Soucieux d’éviter un reconfinement similaire à celui qu’a connu la France pendant des semaines, le Conseil scientifique recommande dans ce scénario “un changement d’approche” avec l’activation de plusieurs mesures d'un plan de prévention et de protection renforcée (ou toutes, en fonction de la gravité de la situation) : renforcement des mesures barrière, renforcement du “tester-tracer-isoler”, protection des Ehpad, renforcement de la capacité de réaction des structures hospitalières publiques et privées...

Si ces mesures n’avaient pas d’effet sur la situation de reprise épidémique, “la question du confinement généralisé et des conditions dans lesquelles il devra être réactivé se posera” alors, estime le Conseil.

  • “Moment critique” de l’épidémie et reconfinement

Ce scénario est le plus pessimiste et résulte de l’échec des mesures détaillées dans le scénario 3, destinées à endiguer la diffusion de l’épidémie. Dans cette perspective, “le nombre de cas continue d’augmenter et on arrive au “moment critique” où, explique le Conseil scientifique, les autorités doivent décider si elles souhaitent instaurer un deuxième confinement pour éviter le débordement des services de réanimation”.

La possibilité de reconfiner l’ensemble de la population française est, pourtant, considérée par le Conseil “ni souhaitable ni faisable pour des raisons d’enjeux sanitaires, sociétaux et économiques”. Mais dans le scénario 4, les autorités doivent prendre des décisions pour “éviter le débordement” des services de réanimation, comme cela a pu être le cas dans le Grand Est ou en Île-de-France il y a plusieurs semaines.

La “décision grave” d’un nouveau confinement devrait être prise en considérant, d’une part, “l’impact sanitaire” de l’épidémie de Covid-19 et, d’autre part, “l’impact d’un deuxième confinement sur la société française”, selon le Conseil.

Dans ce scénario, les autorités devraient aussi avoir conscience de l’objectif poursuivi en cas de nouveau confinement : s’il est “uniquement de diminuer la mortalité liée” au virus, le confinement “permanent ou extrêmement précoce sera toujours préférable”, estime le Conseil scientifique.

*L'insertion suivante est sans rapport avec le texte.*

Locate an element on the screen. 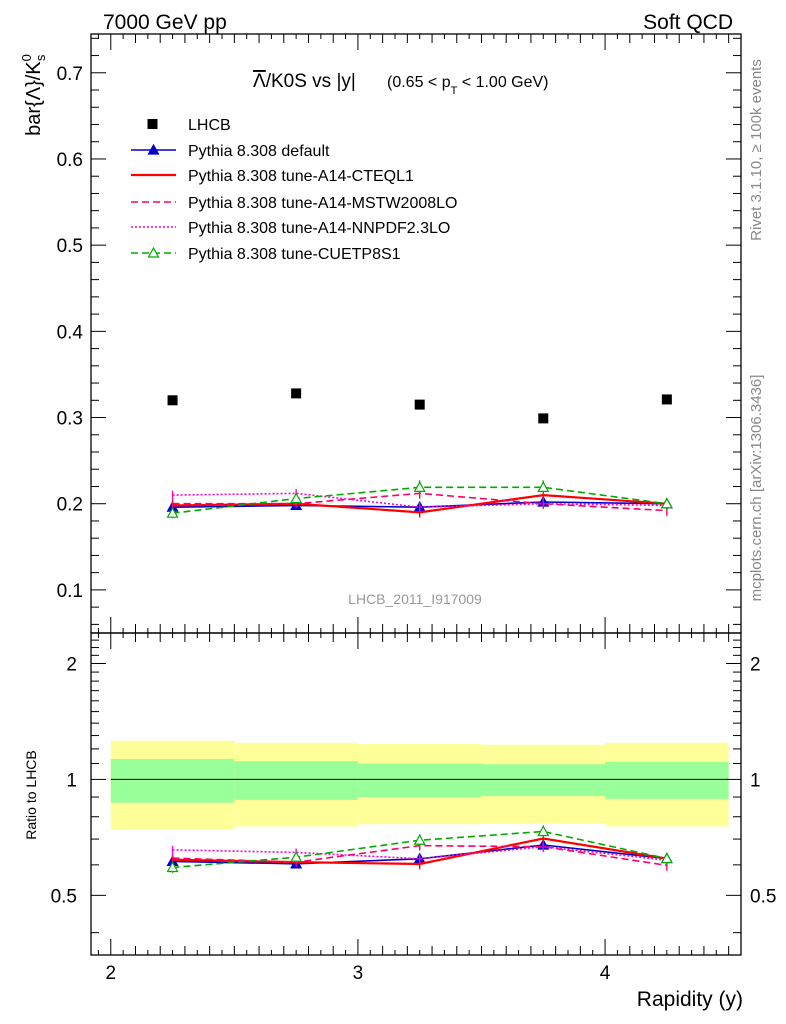 The width and height of the screenshot is (786, 1024). svg-text: Rivet 3.1.10, ≥ 100k events is located at coordinates (756, 150).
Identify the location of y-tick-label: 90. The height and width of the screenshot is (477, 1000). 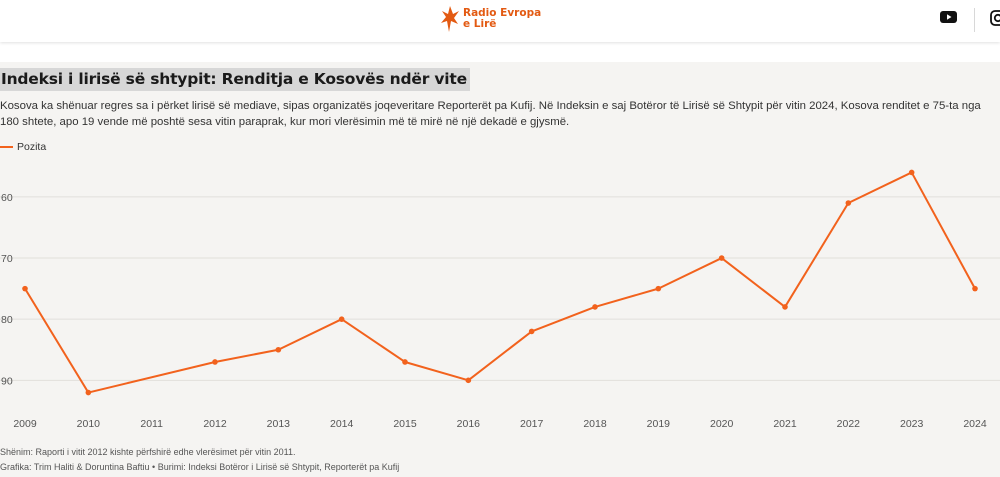
(7, 381).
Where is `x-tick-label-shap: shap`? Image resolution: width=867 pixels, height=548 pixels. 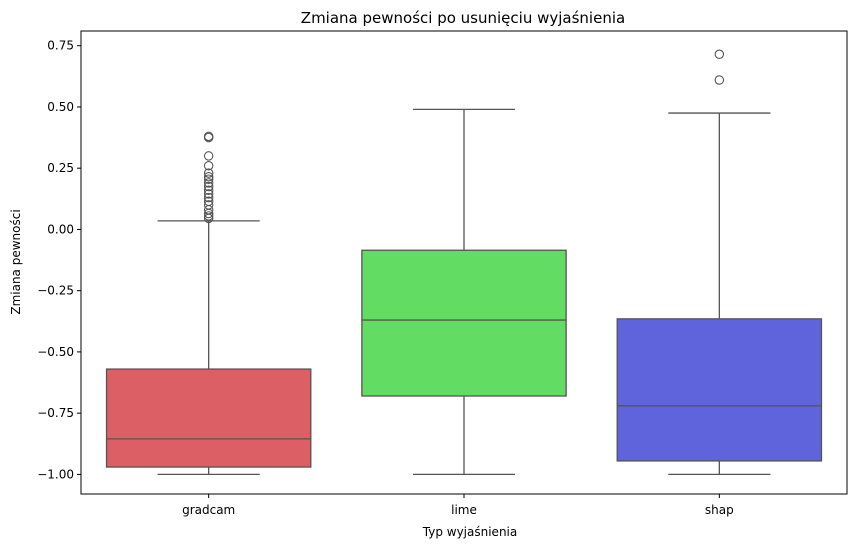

Et il précise : “Un objectif alternatif est d’assumer tout en la limitant une surmortalité hospitalière Covid-19 associée à la mise sous tension des services de réanimation.”

Le Conseil rappelle finalement “l’importance d’anticiper” "pour mieux protéger" et éviter d'arriver à une nouvelle situation critique, qui “doit absolument être évitée”.

Cette anticipation repose sur le Plan de Prévention et de Protection renforcée. En sept volets, ce plan permet de préparer des mesures que les autorités pourront activer graduellement ou massivement selon les caractéristiques de l’épidémie dans les prochaines semaines. Ces mesures doivent être "élaborées dès maintenant", "avec les acteurs notamment territoriaux", pour pouvoir les "activer le plus rapidement possible" "lorsque cela sera nécessaire", insiste l'avis du Conseil scientifique.